→ WHAT NEEDS TO BE DONE
Write each line out a second time, exactly as shown below.

(Stored items)
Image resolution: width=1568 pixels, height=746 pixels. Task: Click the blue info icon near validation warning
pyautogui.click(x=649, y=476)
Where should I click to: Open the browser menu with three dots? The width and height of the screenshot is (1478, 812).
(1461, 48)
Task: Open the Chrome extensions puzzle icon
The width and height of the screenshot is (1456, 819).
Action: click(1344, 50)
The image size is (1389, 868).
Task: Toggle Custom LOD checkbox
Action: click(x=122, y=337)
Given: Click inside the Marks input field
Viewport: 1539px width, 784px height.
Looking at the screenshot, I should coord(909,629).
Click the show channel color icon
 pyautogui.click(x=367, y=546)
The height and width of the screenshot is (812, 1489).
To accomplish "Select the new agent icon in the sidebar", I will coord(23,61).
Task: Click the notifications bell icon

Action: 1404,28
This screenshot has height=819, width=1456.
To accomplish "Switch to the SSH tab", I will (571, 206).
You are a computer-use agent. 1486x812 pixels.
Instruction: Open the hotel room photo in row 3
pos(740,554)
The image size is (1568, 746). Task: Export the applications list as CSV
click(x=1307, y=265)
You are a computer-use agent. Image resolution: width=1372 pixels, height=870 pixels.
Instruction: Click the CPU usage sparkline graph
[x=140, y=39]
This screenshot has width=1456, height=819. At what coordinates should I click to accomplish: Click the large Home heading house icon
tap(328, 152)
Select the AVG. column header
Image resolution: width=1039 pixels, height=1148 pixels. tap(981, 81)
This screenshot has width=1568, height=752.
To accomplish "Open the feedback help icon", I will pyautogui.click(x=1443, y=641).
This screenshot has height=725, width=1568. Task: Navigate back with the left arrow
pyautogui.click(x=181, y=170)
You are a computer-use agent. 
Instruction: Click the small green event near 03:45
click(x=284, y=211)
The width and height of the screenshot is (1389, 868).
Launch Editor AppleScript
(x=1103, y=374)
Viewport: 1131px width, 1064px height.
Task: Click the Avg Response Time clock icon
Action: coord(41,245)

→ EXERCISE ANSWER
Image resolution: width=1568 pixels, height=746 pixels. Task: Click the blue info icon near validation warning
pyautogui.click(x=649, y=476)
Where should I click to: Open the browser menu with three dots? The width and height of the screenshot is (1478, 812).
(1461, 48)
Task: Open the Chrome extensions puzzle icon
The width and height of the screenshot is (1456, 819).
Action: click(1344, 50)
The image size is (1389, 868).
Task: Toggle Custom LOD checkbox
Action: click(x=122, y=337)
Given: Click inside the Marks input field
Viewport: 1539px width, 784px height.
Looking at the screenshot, I should coord(909,629).
Click the show channel color icon
 pyautogui.click(x=367, y=546)
The height and width of the screenshot is (812, 1489).
To accomplish "Select the new agent icon in the sidebar", I will coord(23,61).
Task: Click the notifications bell icon

Action: 1404,28
This screenshot has height=819, width=1456.
To accomplish "Switch to the SSH tab", I will (571, 206).
You are a computer-use agent. 1486x812 pixels.
Instruction: Open the hotel room photo in row 3
pos(740,554)
The image size is (1568, 746). Task: Export the applications list as CSV
click(x=1307, y=265)
You are a computer-use agent. Image resolution: width=1372 pixels, height=870 pixels.
Instruction: Click the CPU usage sparkline graph
[x=140, y=39]
This screenshot has width=1456, height=819. At what coordinates should I click to accomplish: Click the large Home heading house icon
tap(328, 152)
Select the AVG. column header
Image resolution: width=1039 pixels, height=1148 pixels. tap(981, 81)
This screenshot has width=1568, height=752.
To accomplish "Open the feedback help icon", I will pyautogui.click(x=1443, y=641).
This screenshot has height=725, width=1568. Task: Navigate back with the left arrow
pyautogui.click(x=181, y=170)
You are a computer-use agent. 
Instruction: Click the small green event near 03:45
click(x=284, y=211)
The width and height of the screenshot is (1389, 868).
Launch Editor AppleScript
(x=1103, y=374)
Viewport: 1131px width, 1064px height.
Task: Click the Avg Response Time clock icon
Action: coord(41,245)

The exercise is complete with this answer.